[Using the information]:
1. In the passage on AI and developers' jobs, rewrite the paragraph beginning "However, there are clear limits" as a short bulleted list that keeps its main facts.
2. Answer these questions from the passage on AI and developers' jobs.
(a) How many years of experience does the writer cite, and in which fields?
(b) In the ERP project for manufacturing, what did the writer ask AI to generate?
(c) For which framework did the writer create simple endpoints in the backend of a side product?
3. Continue the passage on AI and developers' jobs, starting after its final sentence.

[Text passage]:
┄┄┄┄┄┄

The question of whether AI will make developers jobless is one of the most common things I’ve heard lately. My short and honest answer is: No, AI will not make developers jobless, but it will fundamentally change the nature of our work and put some developers, especially those who cannot adapt to change, in a difficult position. Based on my 20 years of experience in system architecture, network, and software development, this transformation encompasses much more than just writing code.
Once, in an ERP project for manufacturing, I asked AI to generate boilerplate code for a module. Its initial output looked quite good, quickly creating an API endpoint and models for simple CRUD operations. However, I found that AI was completely inadequate at understanding the critical part of the job: the complex business workflow that checks whether a product has passed its final quality control before shipment and affects stock movements between different warehouses, and then translating that into code. AI can form coherent sentences, but it cannot understand the spirit of the business.
How Much Code Can AI Write and What Are Its Limits?
AI models, especially large language models (LLMs), have made incredible progress in tasks such as writing code, refactoring, debugging, and creating test scenarios. Quickly spinning up an HTTP server, generating ORM models from a database schema, or writing a function according to a specific algorithm is now possible in seconds. I’ve greatly benefited from AI when creating simple endpoints for FastAPI in the backend of my side product or designing basic UI components for an Android spam app.
However, there are clear limits to AI’s capabilities. Current AIs struggle to understand complex business logic, organizational flows, or subtle dependencies between different systems. As I’ve seen in an internal banking platform, it’s currently impossible for AI alone to correctly interpret and code layered rules such as security requirements, regulatory restrictions, and approval processes from different departments for a financial transaction. AI only processes the patterns and existing data it’s given; it cannot grasp the deep cause-and-effect relationships or the strategic purpose behind those patterns.

┄┄┄┄┄┄

[Extracted data entries]
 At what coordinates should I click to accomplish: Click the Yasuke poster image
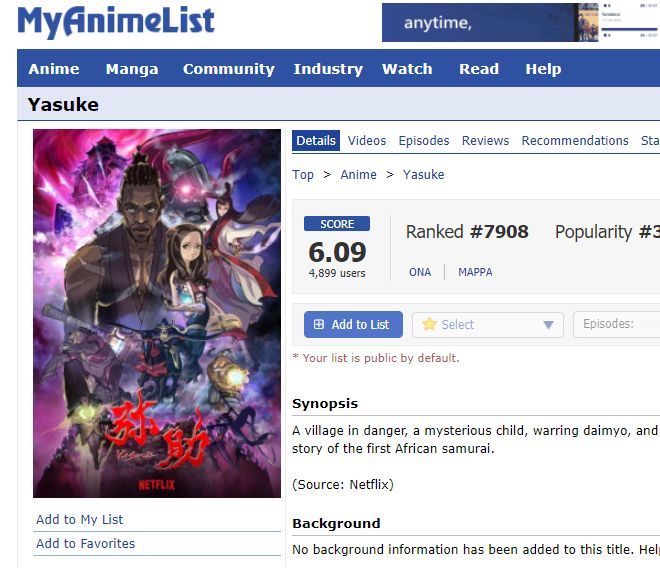[157, 313]
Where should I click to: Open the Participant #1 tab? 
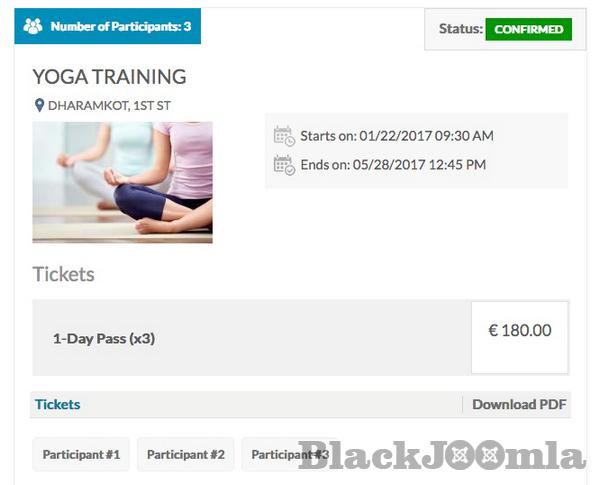tap(81, 454)
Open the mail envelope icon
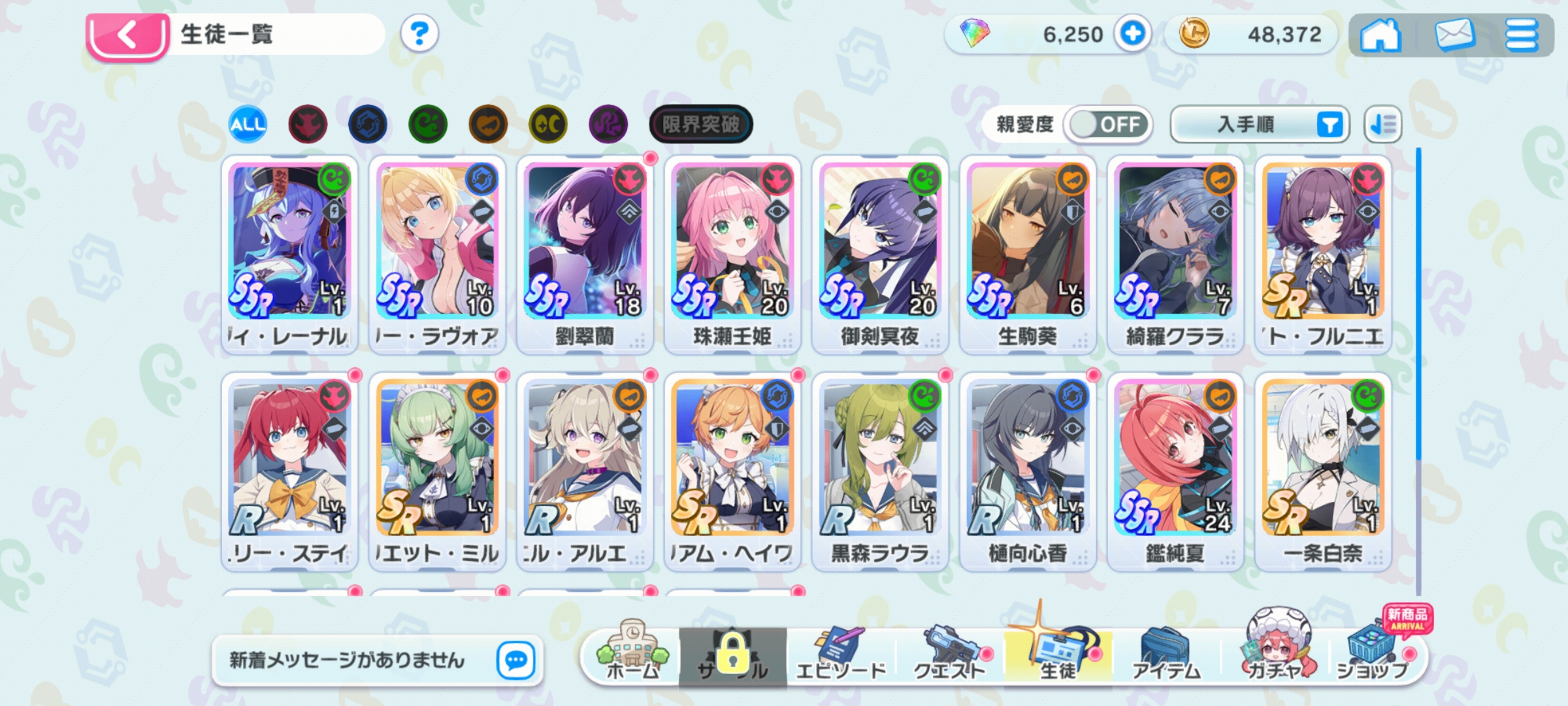1568x706 pixels. tap(1454, 35)
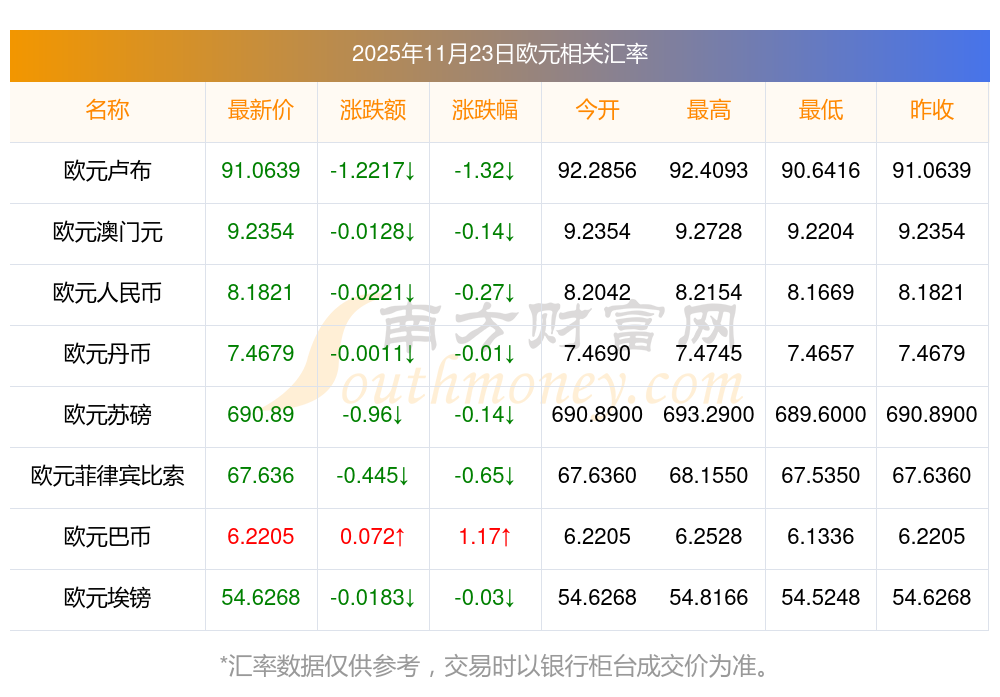The height and width of the screenshot is (697, 1000).
Task: Click the title banner 2025年11月23日欧元相关汇率
Action: [x=500, y=53]
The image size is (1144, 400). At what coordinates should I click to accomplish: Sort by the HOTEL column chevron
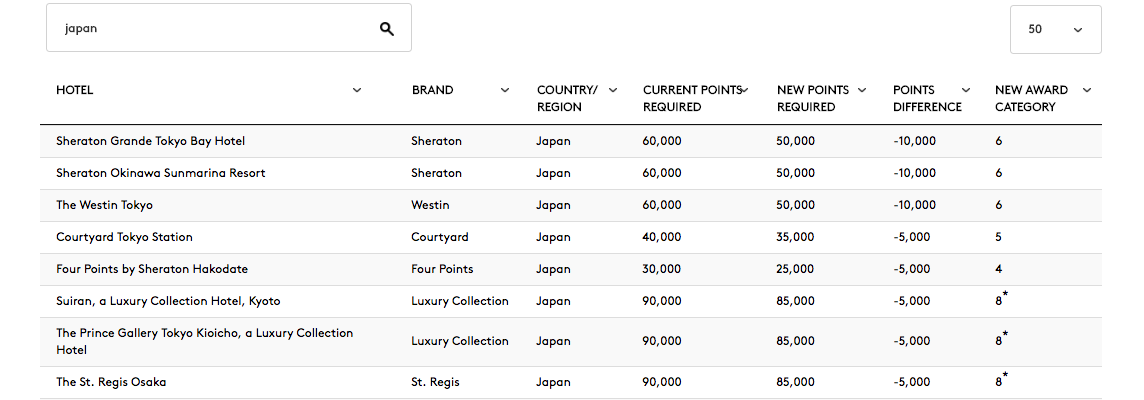pyautogui.click(x=357, y=91)
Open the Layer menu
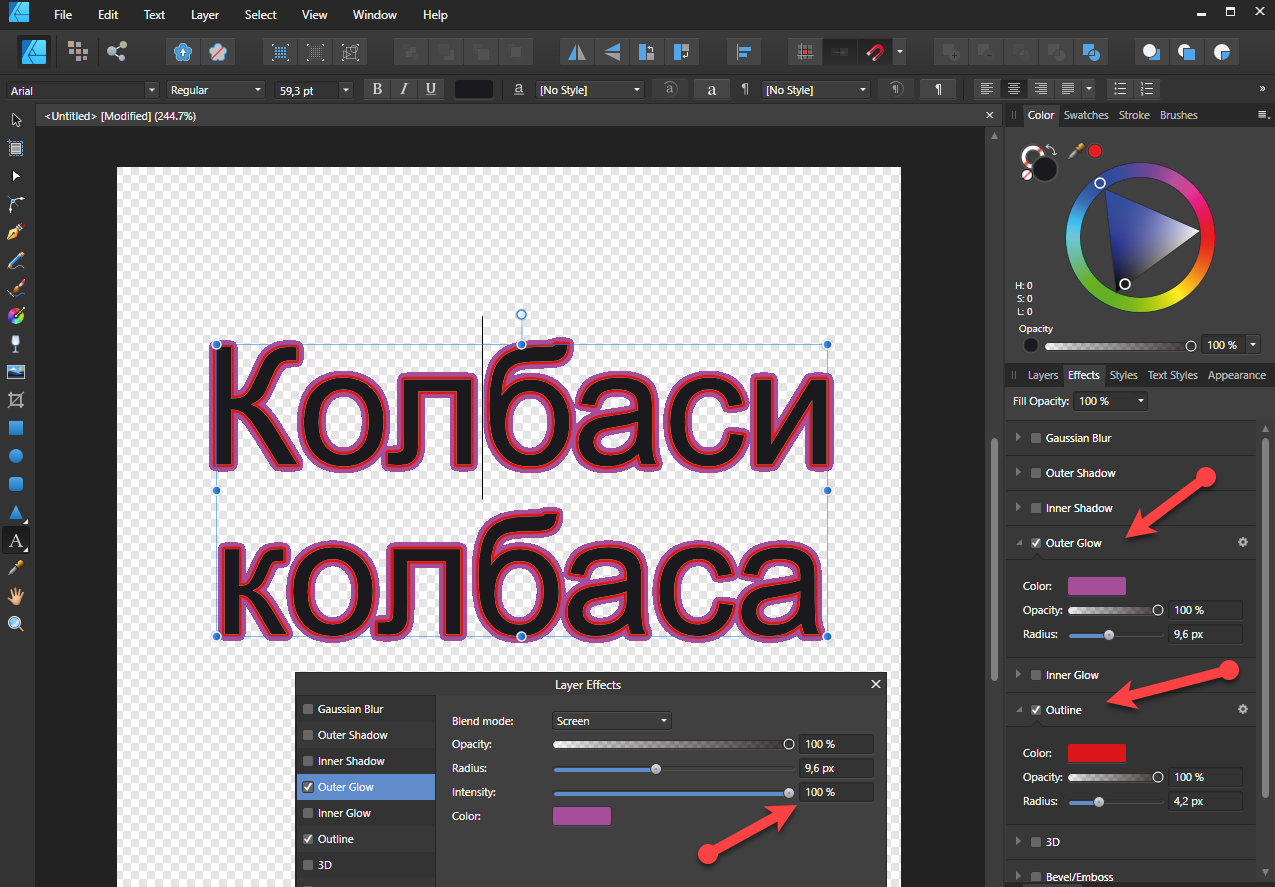This screenshot has height=887, width=1275. [205, 15]
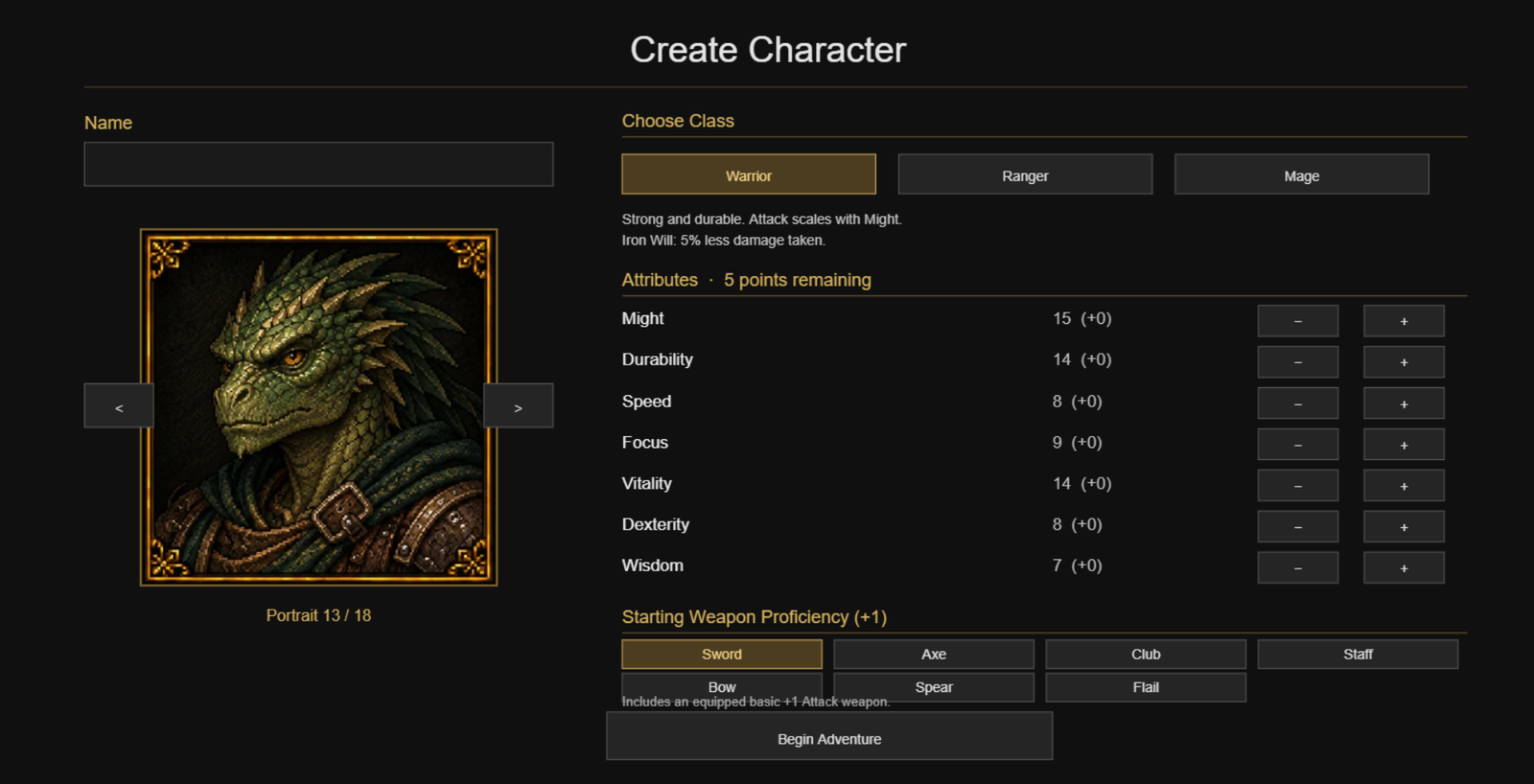Pick Axe as starting weapon
Image resolution: width=1534 pixels, height=784 pixels.
934,654
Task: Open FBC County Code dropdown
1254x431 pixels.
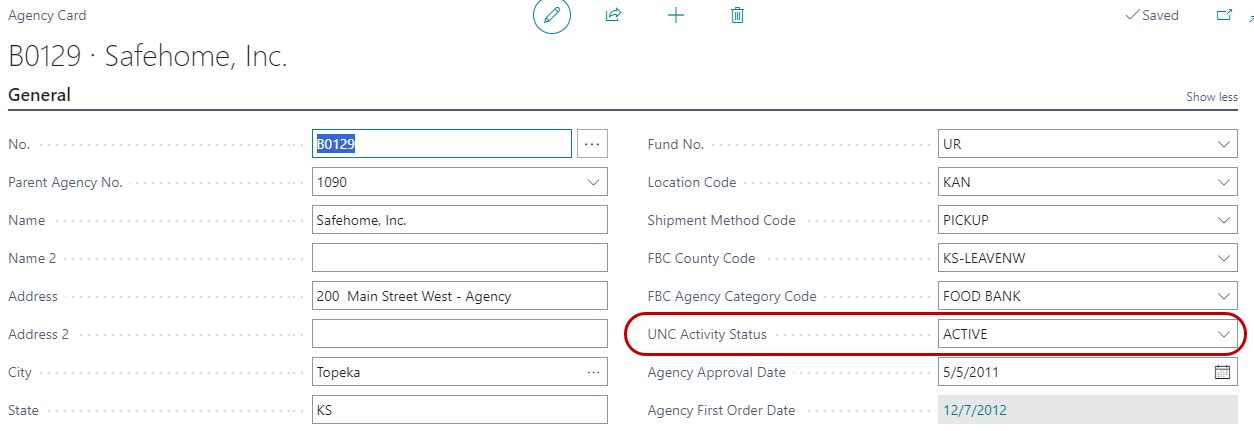Action: pos(1224,258)
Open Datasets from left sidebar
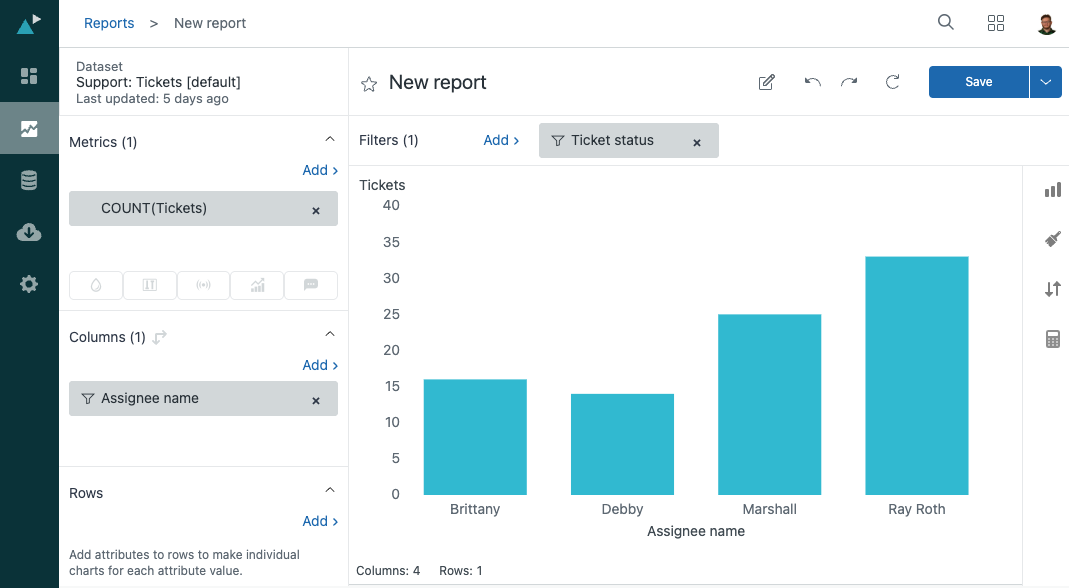 pos(29,180)
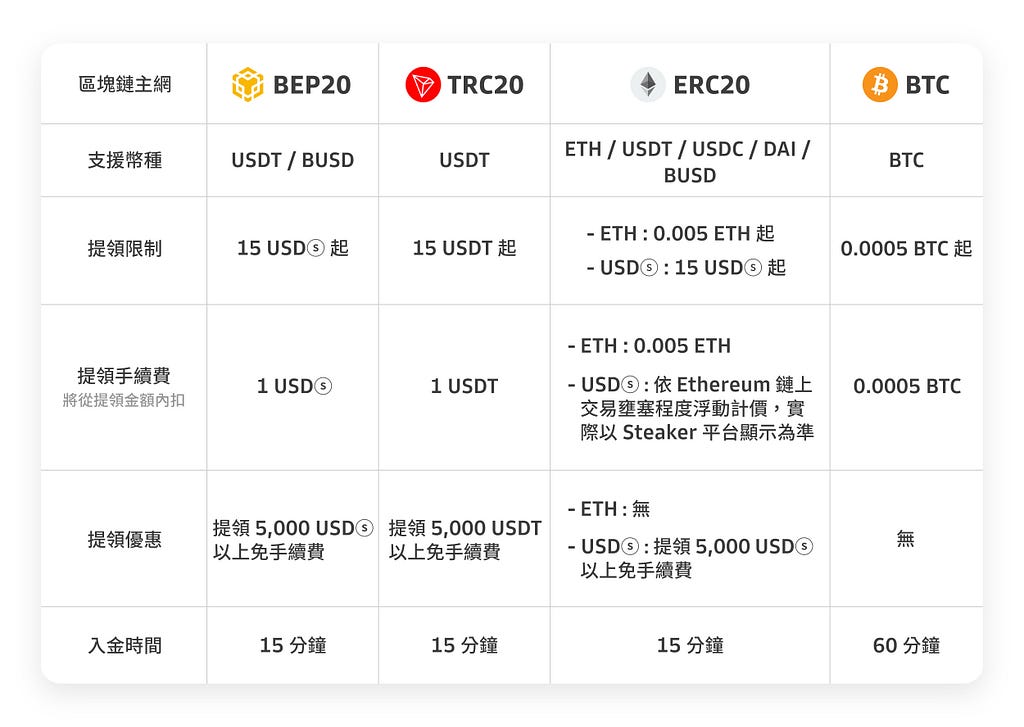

┄┄┄┄┄┄

[Response list]:
1.
- AI's capabilities have clear limits.
- Current AIs struggle with complex business logic, organizational flows, and subtle dependencies between systems.
- On an internal banking platform, AI alone could not correctly interpret and code the layered rules for a financial transaction: security requirements, regulatory restrictions, and approval processes from different departments.
- AI only processes the patterns and existing data it is given. It cannot grasp the deep cause-and-effect relationships or the strategic purpose behind them.

2.
(a) Twenty years, in system architecture, network, and software development.
(b) Boilerplate code for a module.
(c) FastAPI.

3.
Where Has AI Fit Into My Experiences?
I see AI as a “co-pilot” in my work, never an “autopilot.” Especially when developing an ERP for a manufacturing company, we used AI for production planning optimization. We received predictions from AI to analyze data from operator screens and optimally adjust inventory and shipment dates. This provided an efficiency far beyond manual planning.
However, the job of providing AI with the correct data, training models, interpreting its outputs, and seamlessly integrating these outputs into the existing ERP flow was entirely up to me and my team. In critical system administration tasks like determining index strategies in a PostgreSQL database, setting Redis’s OOM eviction policy, or managing journald limits in the system, the simple command suggestions offered by AI were often insufficient. That’s where real experience and the answer to the “why” question come into play.
How Is the Developer’s Role Changing in the Future?
With the rise of AI, the role of developers will shift towards higher-level thinking, problem-solving, and system architecture. Rather than writing raw code, asking AI the right questions (prompt engineering), critically evaluating AI’s output, and integrating this output into existing complex systems will become more valuable. I can get ideas from AI when designing a ZTNA architecture or examining a BGP routing decision, but I make the final decision based on my own experience and risk analysis.
Especially when working on AI application architectures like RAG (Retrieval-Augmented Generation) or agent patterns, I’ve seen how critical it is to ensure that AI doesn’t just rely on what it has learned, but can also access the specific and up-to-date information I provide. This strengthens the developer’s role as an “information manager” and “system integrator.” The developer of the future will need to know the business domain very well, in addition to technical knowledge; because it will be that domain knowledge that tells AI what to optimize.
Is the Real Risk of AI Joblessness, or Something Else?
In my opinion, the real risk of AI for developers is not joblessness, but resistance to change and loss of competence. If a developer sees AI only as a “code-writing machine” and doesn’t bother to learn and use it, or blindly trusts the code produced by AI, then they can truly lose their competitive edge. Last month, I got a timer config for a systemd unit from AI; it looked correct at first, but it entered an unexpected OOM-killed loop due to the Restart policy. To understand this, I again had to use my knowledge of Linux services and cgroup limits.
So, the issue is not how well AI writes code, but how well we understand, manage, and work with AI. The human brain still possesses adaptability, abstract thinking power, and ethical judgment that AI does not. If we develop these abilities and use AI as an extension of ourselves, we can achieve much greater success in software development.